Together with think tank Autonomy, the UK 4 Day Week campaign and university researchers, 4 Day Week Global launched a six-month trial of the flexible working model to 3,000 workers in 70 companies in June. It holds workers to maintain 100% productivity levels even though they work one day less.

Like Gilbert, many of the trial workers CNN Business spoke with said the four-day work week has helped them focus on their personal lives and mental health, allowing them to pursue new hobbies and reducing “Sunday dread.”

More time for family and personal duties is a touted plus to the four-day work week. In the service industry, fast-food restaurant chain Dig began its own four-day week pilot in September 2020 and announced after 18 months that it was implementing a full-time schedule.

Dig hourly employee Libanesa Maria, a pseudonym provided to condition, said the new work-life balance has given her time to focus on her studies and take care of her relationship with her boyfriend and her mother.

In her previous schedule, her mental health suffered. “I was gloomy. I didn’t sleep much. I didn’t eat much either,” said Maria Condition in March. “Because I didn’t think I had time for it.”

A few bumps in the road

4 Day Week Global founder Andrew Barnes has pioneered the introduction of a four-day work week since 2017, arguing that despite the tradition, productivity is unaffected by the change in schedule. After a trial run of just four days, his workers were producing 25% more work than before.
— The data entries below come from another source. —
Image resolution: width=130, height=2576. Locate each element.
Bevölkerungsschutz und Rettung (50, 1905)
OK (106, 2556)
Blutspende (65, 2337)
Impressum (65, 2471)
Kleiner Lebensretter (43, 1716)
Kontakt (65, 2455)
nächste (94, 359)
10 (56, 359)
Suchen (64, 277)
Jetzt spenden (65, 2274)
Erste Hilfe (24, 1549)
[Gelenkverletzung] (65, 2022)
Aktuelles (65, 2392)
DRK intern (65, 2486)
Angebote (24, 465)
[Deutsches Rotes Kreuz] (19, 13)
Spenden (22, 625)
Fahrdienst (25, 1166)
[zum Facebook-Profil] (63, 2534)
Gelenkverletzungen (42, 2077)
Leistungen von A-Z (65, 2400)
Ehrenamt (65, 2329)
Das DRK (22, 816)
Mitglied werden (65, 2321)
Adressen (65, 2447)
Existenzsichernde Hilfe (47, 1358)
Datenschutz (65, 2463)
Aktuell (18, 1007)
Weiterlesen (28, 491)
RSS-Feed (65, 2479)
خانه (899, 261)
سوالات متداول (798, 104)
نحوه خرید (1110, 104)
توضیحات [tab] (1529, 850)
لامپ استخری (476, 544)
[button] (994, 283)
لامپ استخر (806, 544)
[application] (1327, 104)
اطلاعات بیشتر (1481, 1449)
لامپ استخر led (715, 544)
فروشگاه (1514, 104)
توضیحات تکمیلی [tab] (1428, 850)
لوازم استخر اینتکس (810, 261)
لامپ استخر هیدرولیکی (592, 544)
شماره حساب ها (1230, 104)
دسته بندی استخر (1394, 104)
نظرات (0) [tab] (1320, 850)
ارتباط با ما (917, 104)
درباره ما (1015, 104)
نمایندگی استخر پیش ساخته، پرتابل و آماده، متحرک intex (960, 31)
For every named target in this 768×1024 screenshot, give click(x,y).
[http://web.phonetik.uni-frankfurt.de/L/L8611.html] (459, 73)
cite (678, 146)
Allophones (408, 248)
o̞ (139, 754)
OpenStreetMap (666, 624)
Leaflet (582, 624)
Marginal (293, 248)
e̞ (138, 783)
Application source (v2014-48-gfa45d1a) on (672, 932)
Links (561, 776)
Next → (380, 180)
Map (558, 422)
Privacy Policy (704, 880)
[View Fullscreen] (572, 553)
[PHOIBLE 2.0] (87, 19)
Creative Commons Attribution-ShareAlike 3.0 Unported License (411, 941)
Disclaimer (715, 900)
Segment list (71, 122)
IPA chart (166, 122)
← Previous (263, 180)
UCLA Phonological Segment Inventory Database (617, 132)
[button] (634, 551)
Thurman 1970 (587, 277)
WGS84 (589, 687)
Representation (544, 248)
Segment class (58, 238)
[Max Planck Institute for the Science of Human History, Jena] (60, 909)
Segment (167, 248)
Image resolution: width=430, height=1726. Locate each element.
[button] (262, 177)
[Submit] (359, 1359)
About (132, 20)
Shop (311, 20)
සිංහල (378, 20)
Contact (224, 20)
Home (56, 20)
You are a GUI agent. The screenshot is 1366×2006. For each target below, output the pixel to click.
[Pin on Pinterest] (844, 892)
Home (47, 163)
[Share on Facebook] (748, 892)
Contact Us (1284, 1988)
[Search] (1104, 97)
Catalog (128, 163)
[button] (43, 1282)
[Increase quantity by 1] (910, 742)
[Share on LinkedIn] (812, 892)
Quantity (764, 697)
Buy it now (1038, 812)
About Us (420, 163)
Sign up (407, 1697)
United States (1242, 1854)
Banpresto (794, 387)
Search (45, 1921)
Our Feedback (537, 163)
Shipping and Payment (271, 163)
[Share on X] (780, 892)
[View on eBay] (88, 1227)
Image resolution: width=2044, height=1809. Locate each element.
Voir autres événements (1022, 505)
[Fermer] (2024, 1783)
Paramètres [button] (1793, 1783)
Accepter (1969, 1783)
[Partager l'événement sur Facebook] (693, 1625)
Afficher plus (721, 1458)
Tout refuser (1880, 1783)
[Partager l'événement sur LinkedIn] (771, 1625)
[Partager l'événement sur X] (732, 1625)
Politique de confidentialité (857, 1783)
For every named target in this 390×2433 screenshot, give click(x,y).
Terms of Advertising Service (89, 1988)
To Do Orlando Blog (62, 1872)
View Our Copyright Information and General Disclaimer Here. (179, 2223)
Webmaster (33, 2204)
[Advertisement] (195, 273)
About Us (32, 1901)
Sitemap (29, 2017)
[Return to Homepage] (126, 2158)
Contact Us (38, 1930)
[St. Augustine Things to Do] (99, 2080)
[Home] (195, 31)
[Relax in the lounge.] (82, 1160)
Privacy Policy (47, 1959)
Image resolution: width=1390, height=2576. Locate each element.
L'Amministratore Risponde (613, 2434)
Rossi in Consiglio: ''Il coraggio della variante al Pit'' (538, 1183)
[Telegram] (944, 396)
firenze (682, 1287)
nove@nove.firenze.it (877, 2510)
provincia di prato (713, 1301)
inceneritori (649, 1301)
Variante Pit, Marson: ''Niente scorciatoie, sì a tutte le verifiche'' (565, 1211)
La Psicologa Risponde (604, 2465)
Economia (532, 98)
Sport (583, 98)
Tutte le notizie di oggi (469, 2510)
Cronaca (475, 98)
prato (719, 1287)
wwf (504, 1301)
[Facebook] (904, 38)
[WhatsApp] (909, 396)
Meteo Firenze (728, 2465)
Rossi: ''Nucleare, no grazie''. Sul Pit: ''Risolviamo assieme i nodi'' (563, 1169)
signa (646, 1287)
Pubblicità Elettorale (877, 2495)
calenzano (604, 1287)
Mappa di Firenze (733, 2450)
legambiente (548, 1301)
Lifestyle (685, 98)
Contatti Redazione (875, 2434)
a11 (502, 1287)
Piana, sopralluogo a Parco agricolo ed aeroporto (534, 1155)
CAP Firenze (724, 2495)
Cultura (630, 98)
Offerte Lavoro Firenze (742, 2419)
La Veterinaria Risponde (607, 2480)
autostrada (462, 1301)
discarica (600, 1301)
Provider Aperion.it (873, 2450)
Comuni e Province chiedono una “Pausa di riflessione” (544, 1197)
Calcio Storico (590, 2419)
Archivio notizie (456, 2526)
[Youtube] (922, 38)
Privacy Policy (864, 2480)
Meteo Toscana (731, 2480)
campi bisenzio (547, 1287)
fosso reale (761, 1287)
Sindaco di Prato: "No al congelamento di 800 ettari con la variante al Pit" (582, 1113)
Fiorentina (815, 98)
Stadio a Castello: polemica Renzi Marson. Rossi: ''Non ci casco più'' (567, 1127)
Managers worry that flexible policies will lead to a lack of productivity. A survey by Future Forum found that older bosses are concerned about coordinating hybrid work, productivity and learning when implementing new schedules.

There were indeed problems implementing a new workflow for PR agency Unity, which was part of the UK experiment. Managing director Samantha Losey told CNN Business that the start of the process proved difficult to coordinate. “I thought I had made a huge mistake,” she said. “I didn’t know what I was doing.”

Yet she streamlined the process by cutting long internal meetings and creating a new communication system. Although things are better, she acknowledged that it is not certain that productivity will remain high enough to sustain a four-day work week indefinitely. By November, Unity and other companies in the process will decide whether to implement their new full-time work week.

But if you ask Pang, the research from the few trials right now is conclusive. “A lot of companies have made it work — and made it profitable,” Pang said Condition in May, adding that “the viability, practicality and benefits of the four-day week are no longer in dispute”.